The Editorial Executive Committee welcomes letters, which should be less than 250 words. Before a decision to publish is made, letters which refer to a published article may be sent to the author for a response. Any letter may be sent to an expert for comment. When letters are published, they are usually accompanied in the same issue by their responses or comments. The Committee screens out discourteous, inaccurate or libellous statements. The letters are sub-edited before publication. Authors are required to declare any conflicts of interest. The Committee's decision on publication is final.

Letter to the editor

Editor, -There has been some adverse publicity regarding the long-term use of nitrofurantoin. Some of my patients who require long-term prophylactic antibiotics, usually for urinary tract infection, are asking to come off this medication.
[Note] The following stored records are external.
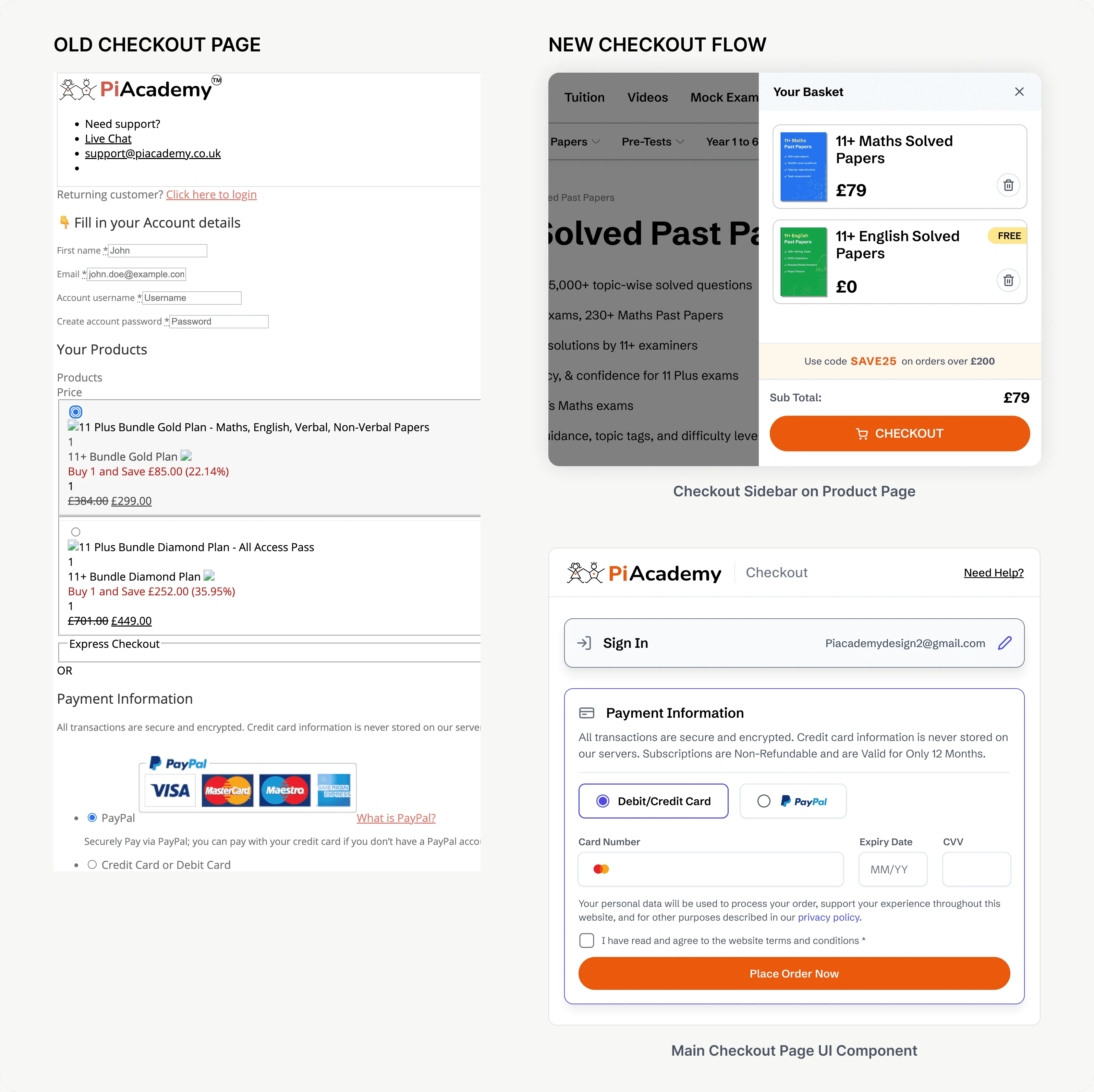Viewport: 1094px width, 1092px height.
Task: Click the payment card logos image
Action: [x=247, y=785]
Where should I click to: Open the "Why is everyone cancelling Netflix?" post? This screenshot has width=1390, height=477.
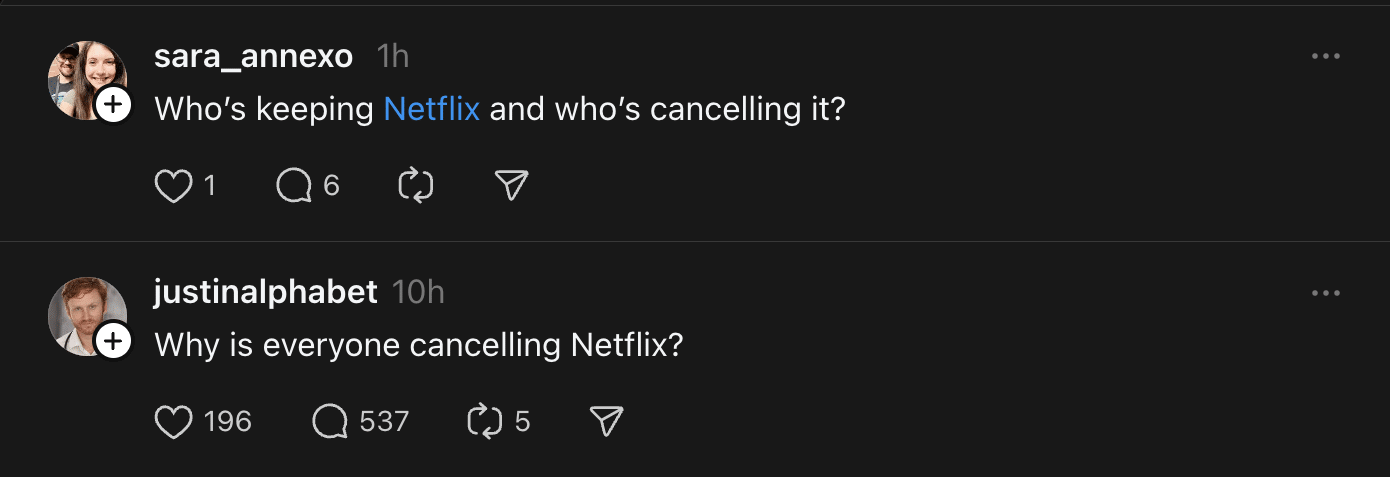pyautogui.click(x=419, y=345)
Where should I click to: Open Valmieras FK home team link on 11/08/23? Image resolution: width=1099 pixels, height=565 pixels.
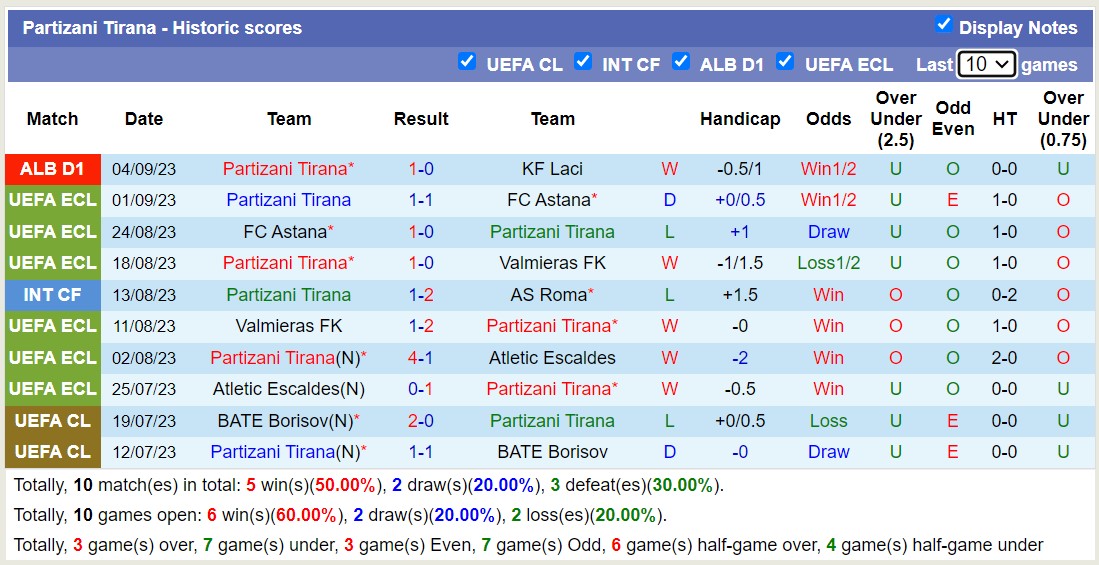289,326
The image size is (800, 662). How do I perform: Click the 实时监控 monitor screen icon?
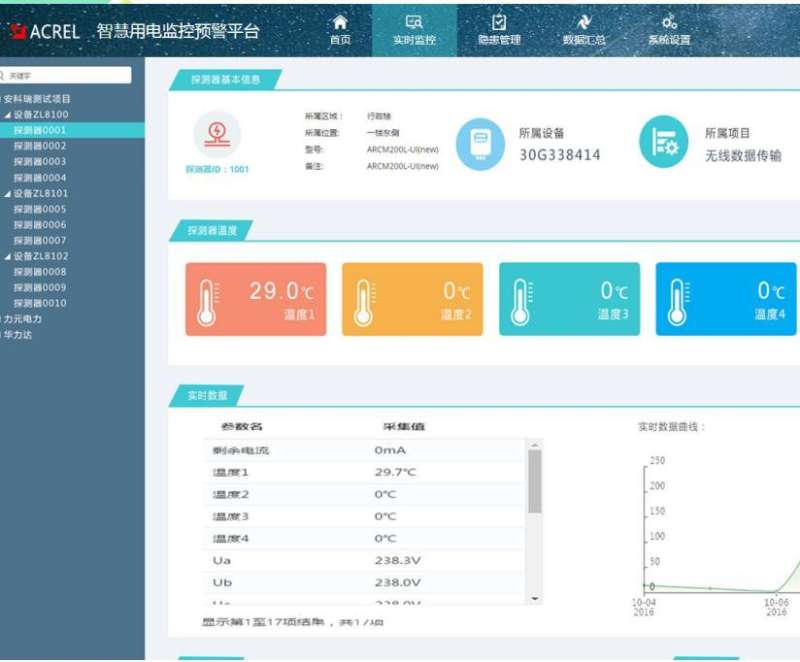click(x=414, y=21)
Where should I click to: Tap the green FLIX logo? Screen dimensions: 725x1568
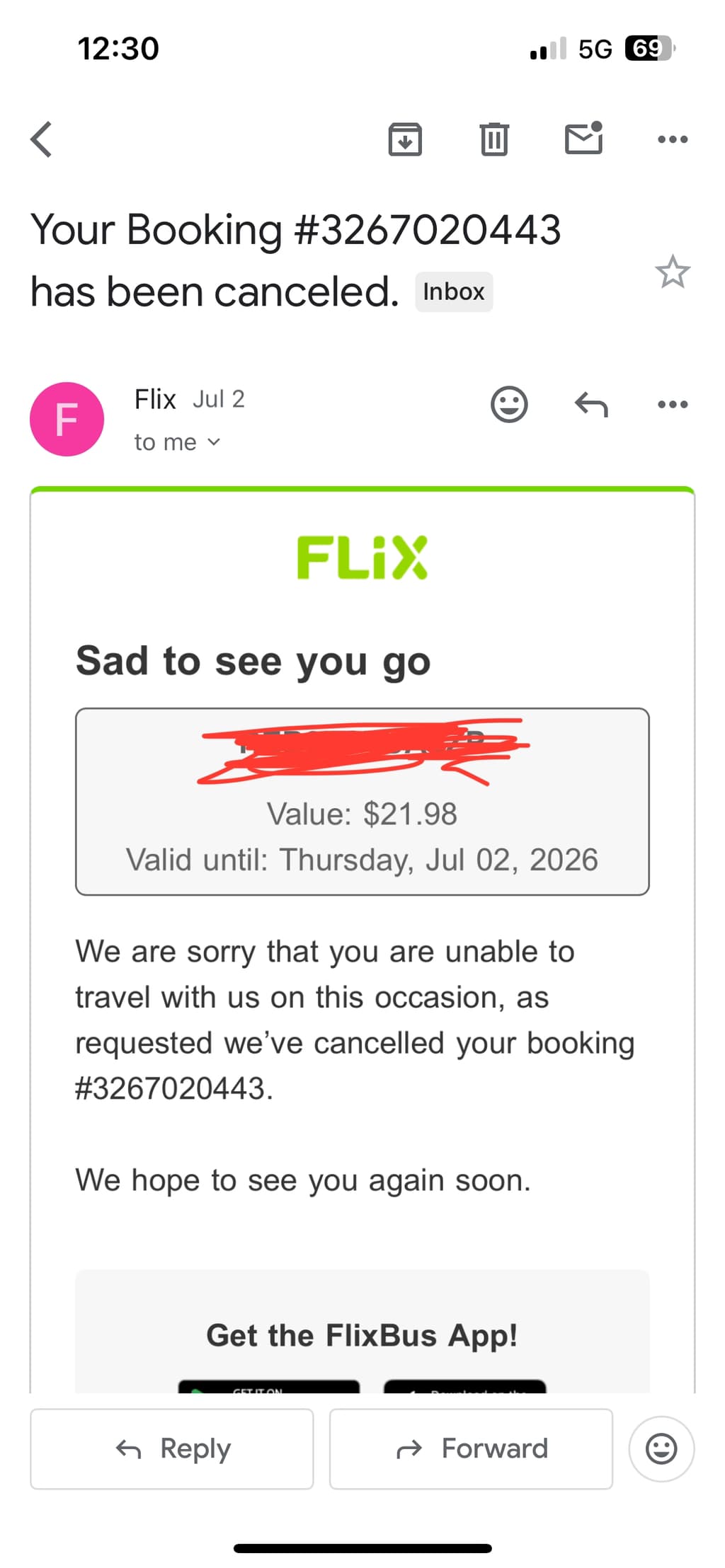click(362, 558)
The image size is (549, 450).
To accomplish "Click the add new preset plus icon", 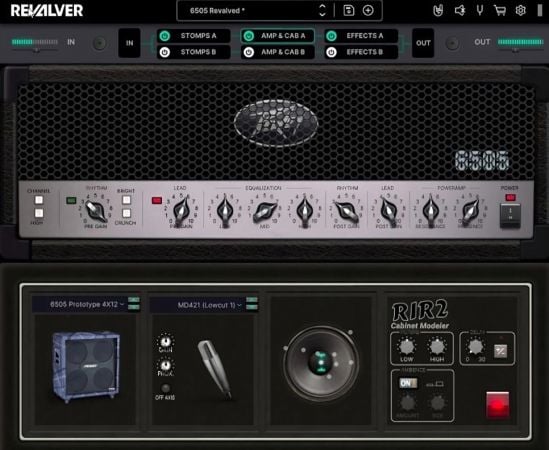I will (368, 11).
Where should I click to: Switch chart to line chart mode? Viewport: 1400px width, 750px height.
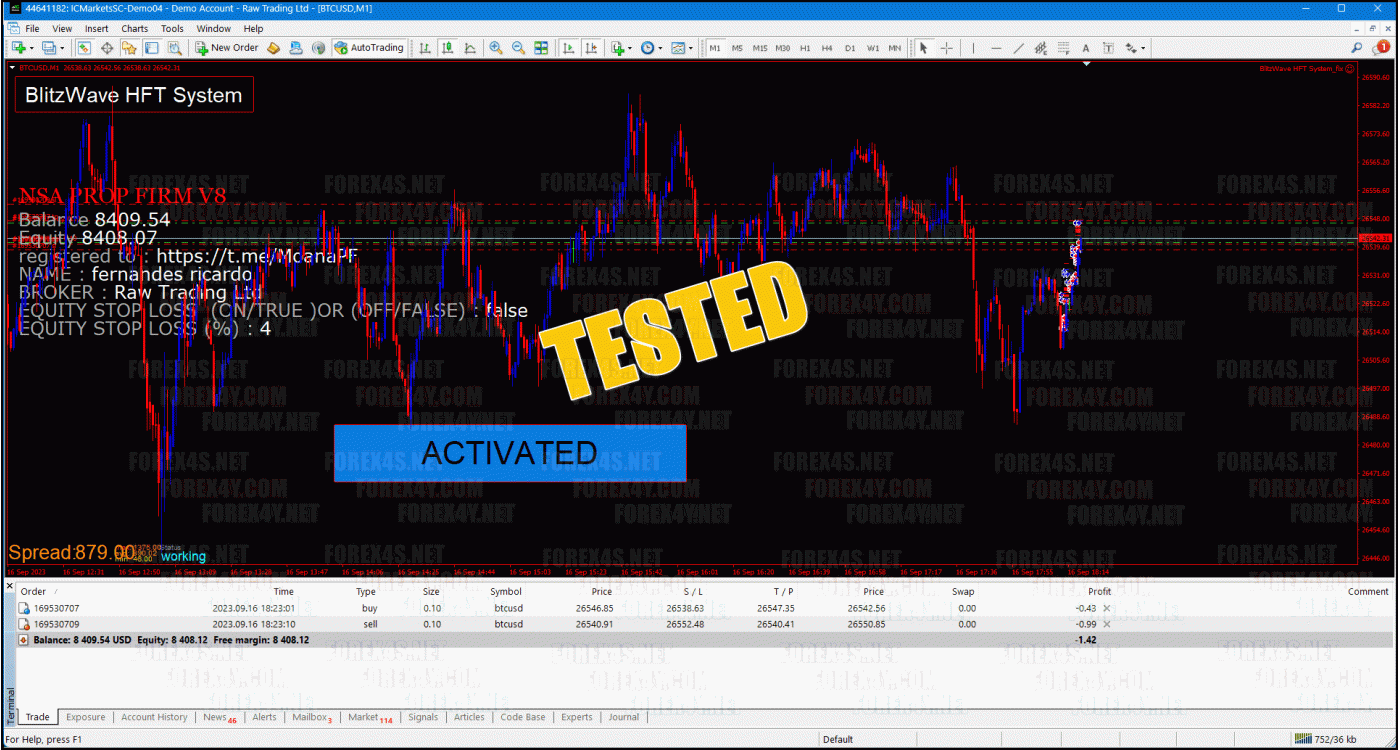point(469,47)
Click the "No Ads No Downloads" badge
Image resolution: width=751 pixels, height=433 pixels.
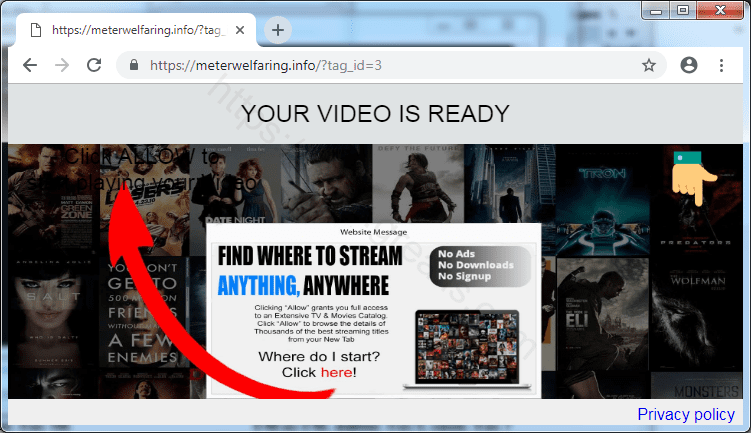pyautogui.click(x=479, y=265)

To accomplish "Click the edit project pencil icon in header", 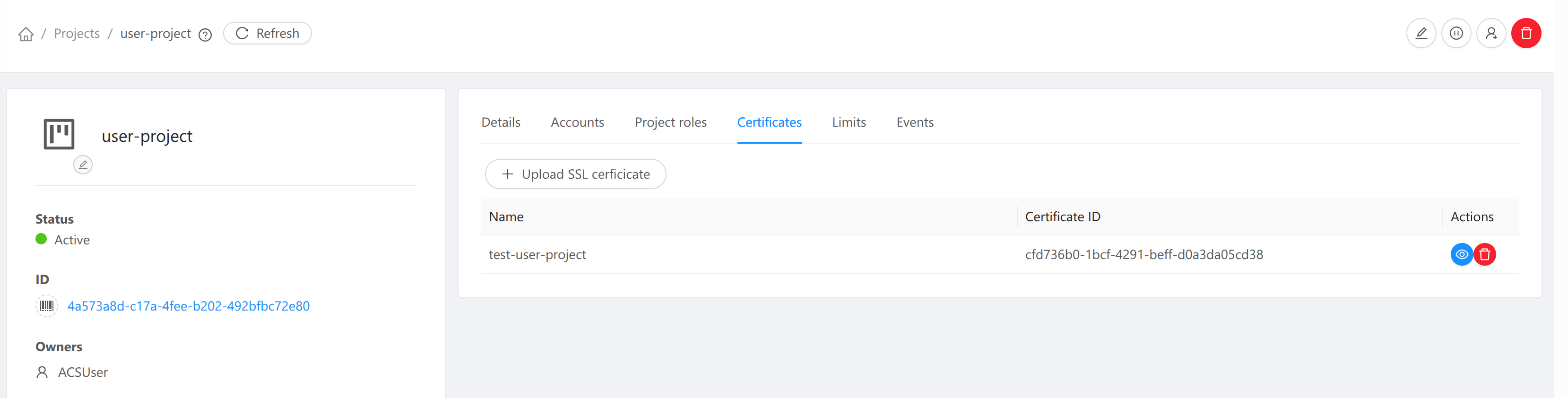I will (x=1421, y=34).
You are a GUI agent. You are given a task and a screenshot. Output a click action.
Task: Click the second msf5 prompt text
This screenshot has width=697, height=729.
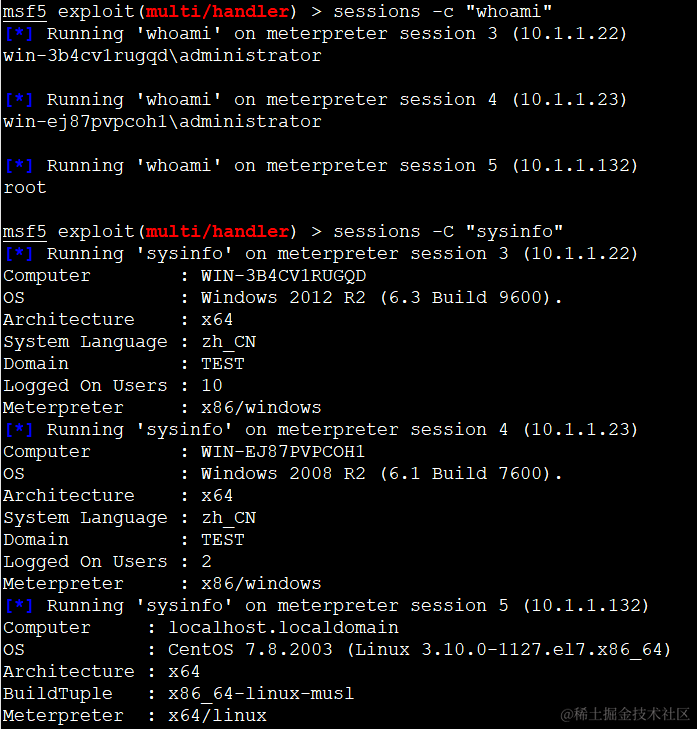click(x=25, y=232)
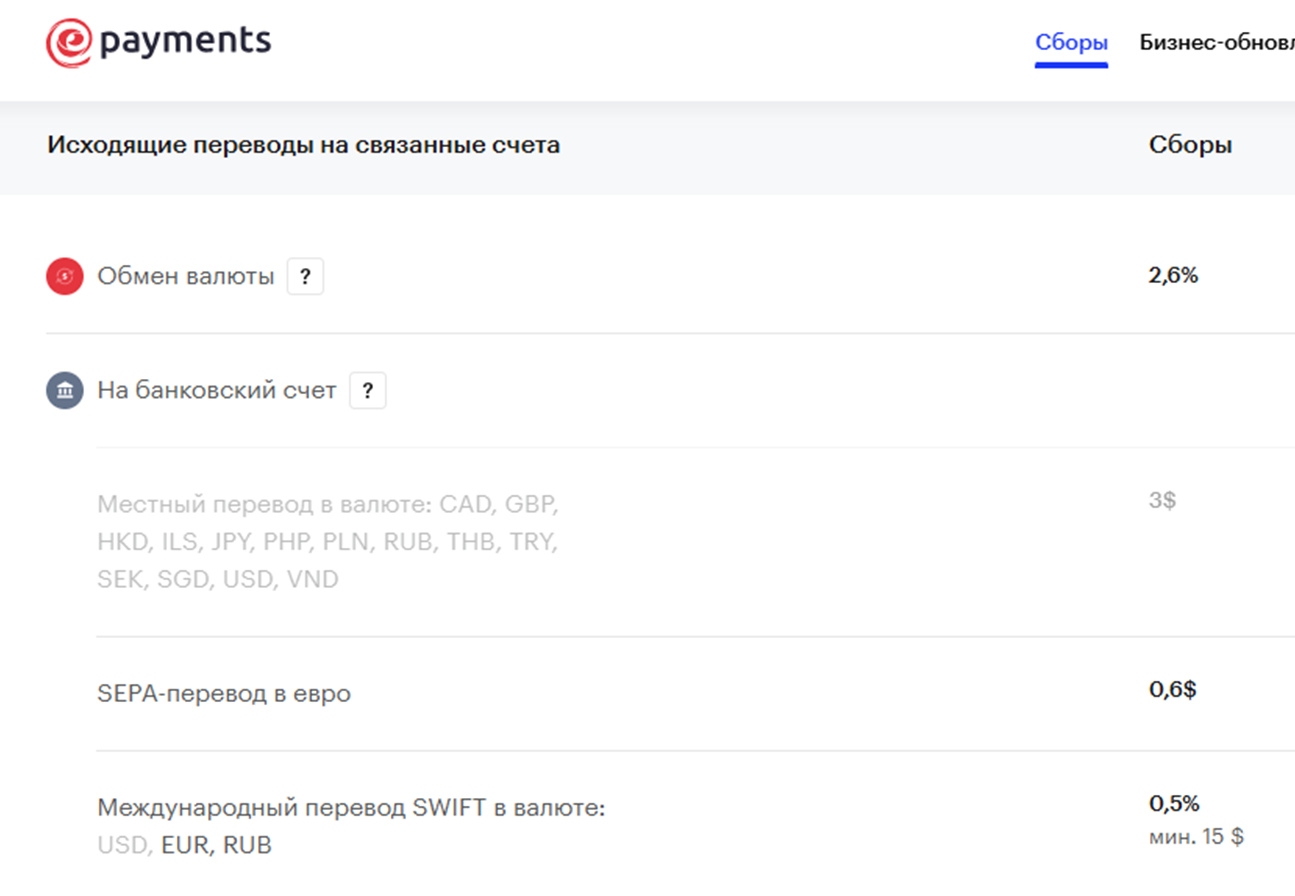This screenshot has height=896, width=1295.
Task: Click the header 'Исходящие переводы на связанные счета'
Action: [x=303, y=144]
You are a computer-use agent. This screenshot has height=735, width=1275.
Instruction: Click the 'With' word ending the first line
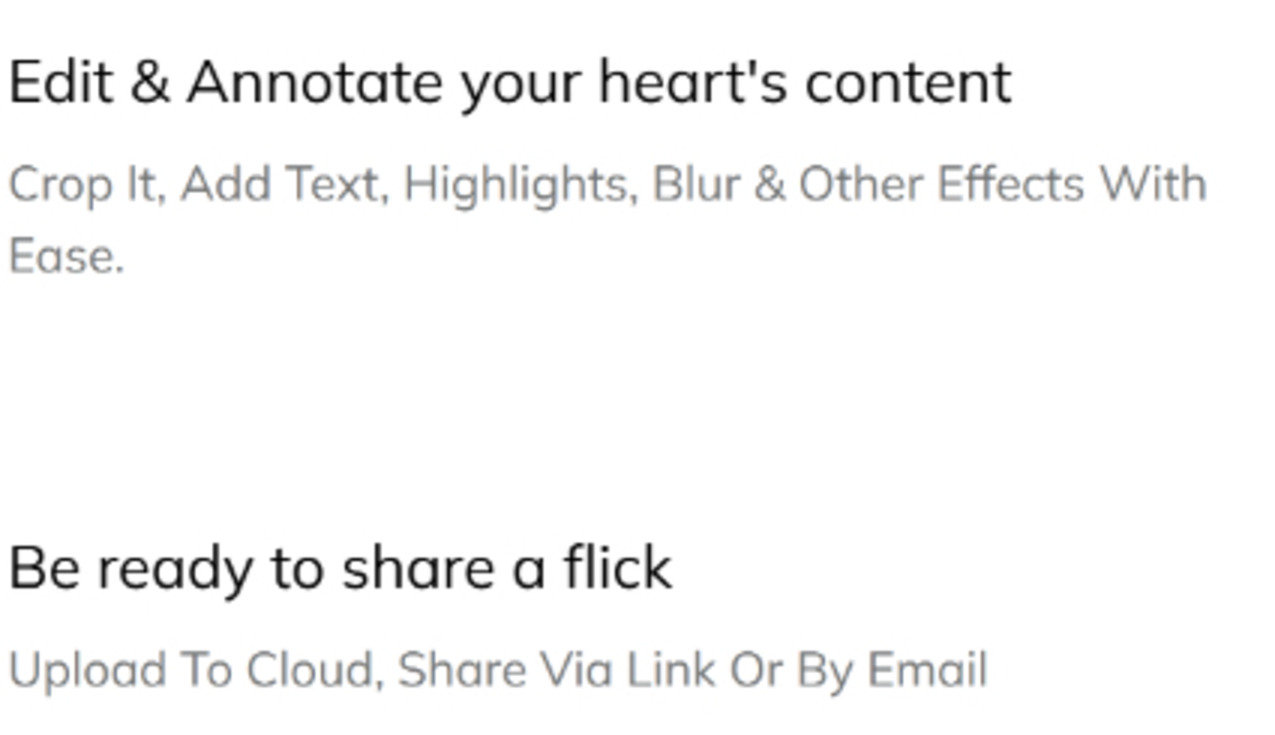click(x=1153, y=184)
I find nitrofurantoin is a very useful antibiotic which is readily available (30 tablets with one repeat helps to ensure that patients do actually stay on it!). Nitrofurantoin is rapidly absorbed and rapidly excreted with high urinary concentrations and has good activity against Gram negative bacteria. It has a very low incidence of fungal problems especially vaginal candidiasis and a low incidence of gastrointestinal adverse effects.

It would be useful to know how these benefits can be weighed up against the risk of harm.

Tim Skyring
Urological surgeon
Figtree, NSW

Author's comments

Professor J. Turnidge, Infectious disease physician, comments:

Dr Skyring's letter highlights the dilemma faced by many practising clinicians: do I change my practice because of increasing reports of adverse reactions when the drug has a number of advantages?

He points out the significant benefits of nitrofurantoin and is rightly concerned that patients have been put off by recent publicity. For nitrofurantoin, the rates of adverse reactions are low, but some of these reactions are troublesome.

The reaction of most recent concern is peripheral neuropathy, although this problem has been known for many years. It is most likely in the elderly and others with reduced renal function. Of equal concern is immune-mediated hepatotoxicity, which most often resolves after cessation, but which can be fulminant. A third problem is pulmonary toxicity that can mimic pulmonary fibrosis.1

There are other serious reactions to nitrofurantoin, but the question remains as to whether they are more frequent than with other drugs used for prophylaxis against urinary tract infections, such as trimethoprim with or without sulfamethoxazole. Without a clear picture of the comparative toxicities of drugs taken over the longer term, it is not possible to make sensible recommendations about which drugs are favoured. The best way of dealing with the dilemma is to discuss the benefits and harms of all options with the patient. Dr Skyring should note that nitrofurantoin is still recommended in the current version of Therapeutic Guidelines: Antibiotic.